- **JOB**
Can you rewrite the stretch from the line containing "Where should I click to: Click the sort" through the line containing "pyautogui.click(x=42, y=367)" as a numbered list, leaving out any blank lines?

[Records]
--------
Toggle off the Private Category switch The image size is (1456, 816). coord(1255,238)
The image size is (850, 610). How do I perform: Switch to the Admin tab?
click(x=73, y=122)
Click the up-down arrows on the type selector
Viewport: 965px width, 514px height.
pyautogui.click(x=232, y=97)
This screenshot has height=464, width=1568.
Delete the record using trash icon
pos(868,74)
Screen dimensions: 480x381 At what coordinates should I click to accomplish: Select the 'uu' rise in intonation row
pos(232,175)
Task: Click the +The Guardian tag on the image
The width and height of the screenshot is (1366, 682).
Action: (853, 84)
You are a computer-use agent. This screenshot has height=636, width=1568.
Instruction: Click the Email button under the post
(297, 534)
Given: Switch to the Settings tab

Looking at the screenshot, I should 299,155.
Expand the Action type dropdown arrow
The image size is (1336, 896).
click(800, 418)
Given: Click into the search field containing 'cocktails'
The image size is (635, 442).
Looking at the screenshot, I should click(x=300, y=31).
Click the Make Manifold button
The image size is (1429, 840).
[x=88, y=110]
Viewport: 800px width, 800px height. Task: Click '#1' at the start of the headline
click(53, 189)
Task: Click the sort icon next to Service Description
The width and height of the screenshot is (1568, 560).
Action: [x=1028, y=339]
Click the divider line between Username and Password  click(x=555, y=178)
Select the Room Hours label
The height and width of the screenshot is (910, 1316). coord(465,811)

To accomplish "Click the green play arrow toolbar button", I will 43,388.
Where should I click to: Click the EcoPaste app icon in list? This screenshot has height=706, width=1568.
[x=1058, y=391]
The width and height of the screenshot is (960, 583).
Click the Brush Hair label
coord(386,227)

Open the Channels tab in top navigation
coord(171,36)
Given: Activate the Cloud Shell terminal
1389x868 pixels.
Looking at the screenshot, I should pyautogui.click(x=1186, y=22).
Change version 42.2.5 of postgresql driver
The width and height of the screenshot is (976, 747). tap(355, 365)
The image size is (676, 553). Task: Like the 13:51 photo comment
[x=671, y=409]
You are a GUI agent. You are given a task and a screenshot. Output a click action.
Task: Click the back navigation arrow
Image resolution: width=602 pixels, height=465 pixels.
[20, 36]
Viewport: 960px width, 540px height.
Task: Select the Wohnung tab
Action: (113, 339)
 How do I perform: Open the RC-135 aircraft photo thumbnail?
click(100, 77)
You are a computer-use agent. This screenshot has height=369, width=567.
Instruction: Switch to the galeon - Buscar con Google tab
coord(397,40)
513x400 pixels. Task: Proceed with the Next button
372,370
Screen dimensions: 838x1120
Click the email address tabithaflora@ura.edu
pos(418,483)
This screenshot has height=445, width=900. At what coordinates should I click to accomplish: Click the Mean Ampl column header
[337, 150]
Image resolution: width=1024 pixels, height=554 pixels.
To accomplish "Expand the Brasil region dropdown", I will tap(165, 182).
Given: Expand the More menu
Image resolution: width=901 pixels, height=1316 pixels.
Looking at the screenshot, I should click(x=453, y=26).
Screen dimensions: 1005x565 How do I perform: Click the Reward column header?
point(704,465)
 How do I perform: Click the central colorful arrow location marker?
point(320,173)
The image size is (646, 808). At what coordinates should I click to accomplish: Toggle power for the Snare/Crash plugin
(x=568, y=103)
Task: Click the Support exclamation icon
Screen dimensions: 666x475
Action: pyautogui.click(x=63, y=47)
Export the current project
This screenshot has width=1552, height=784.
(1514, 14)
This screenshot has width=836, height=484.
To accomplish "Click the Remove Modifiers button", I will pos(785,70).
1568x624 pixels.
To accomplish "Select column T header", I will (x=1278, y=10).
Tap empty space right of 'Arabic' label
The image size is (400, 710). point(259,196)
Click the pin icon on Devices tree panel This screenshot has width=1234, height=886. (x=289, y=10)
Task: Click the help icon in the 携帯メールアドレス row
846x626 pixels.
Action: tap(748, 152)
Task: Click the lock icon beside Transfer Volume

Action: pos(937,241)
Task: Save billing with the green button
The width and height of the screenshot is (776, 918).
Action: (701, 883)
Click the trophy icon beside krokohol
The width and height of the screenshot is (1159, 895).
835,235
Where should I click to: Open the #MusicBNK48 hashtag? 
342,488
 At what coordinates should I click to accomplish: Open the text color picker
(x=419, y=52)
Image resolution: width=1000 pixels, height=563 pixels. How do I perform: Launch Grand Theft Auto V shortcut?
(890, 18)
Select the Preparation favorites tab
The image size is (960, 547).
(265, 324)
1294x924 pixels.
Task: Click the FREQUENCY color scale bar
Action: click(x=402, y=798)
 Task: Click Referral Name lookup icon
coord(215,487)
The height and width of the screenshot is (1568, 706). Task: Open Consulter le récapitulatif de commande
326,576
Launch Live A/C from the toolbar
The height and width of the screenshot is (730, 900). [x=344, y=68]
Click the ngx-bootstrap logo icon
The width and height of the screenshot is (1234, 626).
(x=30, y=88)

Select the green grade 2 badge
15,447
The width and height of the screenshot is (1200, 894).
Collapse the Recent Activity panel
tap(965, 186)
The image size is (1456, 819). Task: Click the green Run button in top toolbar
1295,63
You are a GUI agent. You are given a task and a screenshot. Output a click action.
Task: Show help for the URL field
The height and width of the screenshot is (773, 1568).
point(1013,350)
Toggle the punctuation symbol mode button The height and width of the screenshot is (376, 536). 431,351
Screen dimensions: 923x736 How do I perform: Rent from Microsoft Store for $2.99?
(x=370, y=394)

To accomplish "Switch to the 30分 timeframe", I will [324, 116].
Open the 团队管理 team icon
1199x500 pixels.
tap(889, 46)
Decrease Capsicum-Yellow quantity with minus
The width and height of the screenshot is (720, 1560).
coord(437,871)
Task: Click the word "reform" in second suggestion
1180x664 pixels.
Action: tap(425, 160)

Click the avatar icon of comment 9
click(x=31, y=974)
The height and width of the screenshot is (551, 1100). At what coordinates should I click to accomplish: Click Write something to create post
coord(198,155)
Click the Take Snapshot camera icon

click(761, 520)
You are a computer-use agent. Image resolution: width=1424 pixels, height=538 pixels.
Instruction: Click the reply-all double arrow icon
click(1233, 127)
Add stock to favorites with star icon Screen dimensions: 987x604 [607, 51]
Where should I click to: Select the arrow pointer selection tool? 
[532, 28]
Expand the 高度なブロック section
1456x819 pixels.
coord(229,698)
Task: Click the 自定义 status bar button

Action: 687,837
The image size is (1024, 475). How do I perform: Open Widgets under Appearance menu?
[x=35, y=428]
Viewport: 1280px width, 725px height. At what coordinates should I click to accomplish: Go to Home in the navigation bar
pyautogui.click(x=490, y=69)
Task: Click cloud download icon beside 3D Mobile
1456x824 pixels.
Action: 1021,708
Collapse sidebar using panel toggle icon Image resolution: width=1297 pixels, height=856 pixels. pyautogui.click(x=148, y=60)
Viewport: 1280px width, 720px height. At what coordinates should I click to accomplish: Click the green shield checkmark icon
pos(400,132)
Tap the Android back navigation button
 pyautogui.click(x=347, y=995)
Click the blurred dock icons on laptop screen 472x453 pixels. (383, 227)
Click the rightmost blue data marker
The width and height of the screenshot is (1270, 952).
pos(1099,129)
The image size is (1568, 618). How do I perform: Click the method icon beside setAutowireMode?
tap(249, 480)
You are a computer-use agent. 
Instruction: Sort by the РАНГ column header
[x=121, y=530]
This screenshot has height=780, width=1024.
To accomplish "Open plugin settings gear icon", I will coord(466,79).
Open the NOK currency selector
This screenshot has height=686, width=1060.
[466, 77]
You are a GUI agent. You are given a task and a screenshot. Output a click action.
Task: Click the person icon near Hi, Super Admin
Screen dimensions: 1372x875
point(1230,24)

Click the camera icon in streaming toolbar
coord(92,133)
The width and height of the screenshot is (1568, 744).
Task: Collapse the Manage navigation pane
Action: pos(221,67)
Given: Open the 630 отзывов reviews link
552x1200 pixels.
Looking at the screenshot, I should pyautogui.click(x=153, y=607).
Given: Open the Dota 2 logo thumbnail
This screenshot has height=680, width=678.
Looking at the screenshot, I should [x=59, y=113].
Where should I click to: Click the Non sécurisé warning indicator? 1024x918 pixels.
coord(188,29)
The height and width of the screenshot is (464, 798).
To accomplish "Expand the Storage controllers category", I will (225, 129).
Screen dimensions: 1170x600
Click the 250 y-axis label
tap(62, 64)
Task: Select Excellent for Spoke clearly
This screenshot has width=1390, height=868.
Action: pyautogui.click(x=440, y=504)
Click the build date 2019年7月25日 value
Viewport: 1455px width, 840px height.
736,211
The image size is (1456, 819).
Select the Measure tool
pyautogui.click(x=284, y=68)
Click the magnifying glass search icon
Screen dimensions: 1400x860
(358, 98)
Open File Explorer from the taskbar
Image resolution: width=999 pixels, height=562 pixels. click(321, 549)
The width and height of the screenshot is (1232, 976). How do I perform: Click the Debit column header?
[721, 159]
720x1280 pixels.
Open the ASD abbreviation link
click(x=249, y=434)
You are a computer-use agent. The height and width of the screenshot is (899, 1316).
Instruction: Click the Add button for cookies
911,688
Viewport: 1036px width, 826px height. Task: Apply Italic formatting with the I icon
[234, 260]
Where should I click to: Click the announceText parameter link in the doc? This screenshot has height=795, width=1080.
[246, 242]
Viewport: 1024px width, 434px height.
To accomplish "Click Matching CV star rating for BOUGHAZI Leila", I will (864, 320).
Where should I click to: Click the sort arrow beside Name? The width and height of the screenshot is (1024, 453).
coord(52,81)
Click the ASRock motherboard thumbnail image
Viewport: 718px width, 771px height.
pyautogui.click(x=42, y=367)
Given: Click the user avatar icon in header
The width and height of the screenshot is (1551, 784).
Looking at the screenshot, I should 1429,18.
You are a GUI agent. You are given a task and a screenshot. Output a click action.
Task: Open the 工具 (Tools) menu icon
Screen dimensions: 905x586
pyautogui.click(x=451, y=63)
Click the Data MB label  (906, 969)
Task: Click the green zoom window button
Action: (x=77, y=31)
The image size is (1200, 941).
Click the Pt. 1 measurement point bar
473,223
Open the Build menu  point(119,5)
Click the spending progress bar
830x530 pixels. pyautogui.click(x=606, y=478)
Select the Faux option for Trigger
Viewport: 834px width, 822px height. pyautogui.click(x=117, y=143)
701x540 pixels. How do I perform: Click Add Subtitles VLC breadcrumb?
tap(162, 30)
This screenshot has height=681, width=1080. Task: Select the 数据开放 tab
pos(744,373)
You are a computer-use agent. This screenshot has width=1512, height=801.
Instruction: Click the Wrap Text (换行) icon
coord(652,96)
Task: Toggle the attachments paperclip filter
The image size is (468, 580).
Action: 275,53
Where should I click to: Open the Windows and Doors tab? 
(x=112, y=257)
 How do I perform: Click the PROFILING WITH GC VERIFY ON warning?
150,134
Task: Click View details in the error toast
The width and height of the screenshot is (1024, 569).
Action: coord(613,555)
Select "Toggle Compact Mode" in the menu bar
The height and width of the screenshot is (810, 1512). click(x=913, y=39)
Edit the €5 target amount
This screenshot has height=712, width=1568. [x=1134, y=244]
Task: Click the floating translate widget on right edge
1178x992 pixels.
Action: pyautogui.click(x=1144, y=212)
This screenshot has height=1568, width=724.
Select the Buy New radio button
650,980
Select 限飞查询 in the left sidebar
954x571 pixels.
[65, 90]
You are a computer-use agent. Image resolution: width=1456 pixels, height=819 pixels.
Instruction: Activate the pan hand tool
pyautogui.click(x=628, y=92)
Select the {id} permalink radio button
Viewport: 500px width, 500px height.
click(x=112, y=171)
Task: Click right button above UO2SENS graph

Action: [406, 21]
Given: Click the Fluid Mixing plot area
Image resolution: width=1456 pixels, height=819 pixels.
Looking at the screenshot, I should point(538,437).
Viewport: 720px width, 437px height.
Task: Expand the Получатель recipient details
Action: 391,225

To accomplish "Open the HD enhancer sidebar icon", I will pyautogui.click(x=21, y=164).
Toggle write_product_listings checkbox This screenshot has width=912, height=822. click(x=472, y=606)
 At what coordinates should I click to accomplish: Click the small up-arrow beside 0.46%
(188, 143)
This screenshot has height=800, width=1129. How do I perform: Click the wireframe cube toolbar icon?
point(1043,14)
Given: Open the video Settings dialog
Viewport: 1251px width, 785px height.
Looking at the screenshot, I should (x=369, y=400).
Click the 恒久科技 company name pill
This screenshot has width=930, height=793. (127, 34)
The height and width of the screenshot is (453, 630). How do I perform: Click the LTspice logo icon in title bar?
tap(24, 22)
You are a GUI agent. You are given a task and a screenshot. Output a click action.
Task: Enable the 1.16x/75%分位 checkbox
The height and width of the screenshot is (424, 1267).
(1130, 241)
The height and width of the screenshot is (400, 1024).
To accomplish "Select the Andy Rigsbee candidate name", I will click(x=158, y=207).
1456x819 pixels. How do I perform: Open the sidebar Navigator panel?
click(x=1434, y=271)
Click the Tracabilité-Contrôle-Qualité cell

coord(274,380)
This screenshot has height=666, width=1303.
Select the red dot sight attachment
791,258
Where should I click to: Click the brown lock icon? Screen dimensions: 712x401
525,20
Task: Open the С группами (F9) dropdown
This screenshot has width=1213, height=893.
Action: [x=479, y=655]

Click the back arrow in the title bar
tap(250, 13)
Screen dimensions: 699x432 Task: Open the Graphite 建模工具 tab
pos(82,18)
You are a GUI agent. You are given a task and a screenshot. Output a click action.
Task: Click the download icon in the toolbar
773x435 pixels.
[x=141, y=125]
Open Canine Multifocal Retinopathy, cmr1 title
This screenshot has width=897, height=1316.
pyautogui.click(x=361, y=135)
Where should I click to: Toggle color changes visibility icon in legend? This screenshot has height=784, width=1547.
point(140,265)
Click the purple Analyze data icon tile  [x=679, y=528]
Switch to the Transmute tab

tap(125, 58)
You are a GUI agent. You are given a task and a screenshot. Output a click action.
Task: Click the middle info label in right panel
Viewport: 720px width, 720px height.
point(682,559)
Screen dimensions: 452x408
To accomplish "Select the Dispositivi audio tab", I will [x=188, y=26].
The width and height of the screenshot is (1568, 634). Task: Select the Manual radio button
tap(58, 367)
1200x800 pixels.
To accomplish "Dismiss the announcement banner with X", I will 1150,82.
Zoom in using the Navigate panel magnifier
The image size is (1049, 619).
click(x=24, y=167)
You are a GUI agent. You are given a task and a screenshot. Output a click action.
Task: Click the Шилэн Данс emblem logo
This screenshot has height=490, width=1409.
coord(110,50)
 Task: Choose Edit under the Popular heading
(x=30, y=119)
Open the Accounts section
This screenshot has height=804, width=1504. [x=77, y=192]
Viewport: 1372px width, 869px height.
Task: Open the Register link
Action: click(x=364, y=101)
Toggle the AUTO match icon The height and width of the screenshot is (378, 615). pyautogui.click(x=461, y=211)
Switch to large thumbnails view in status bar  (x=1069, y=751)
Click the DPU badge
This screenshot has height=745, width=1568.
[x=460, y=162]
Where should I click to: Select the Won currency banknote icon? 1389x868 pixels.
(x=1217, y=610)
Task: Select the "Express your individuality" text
--------
- **RESULT OF THIS TASK**
1. Where should I click to: Click the sort arrow beside Name? The width and height of the screenshot is (1024, 453).
2. coord(52,81)
3. Click the ASRock motherboard thumbnail image
4. Viewport: 718px width, 771px height.
5. pyautogui.click(x=42, y=367)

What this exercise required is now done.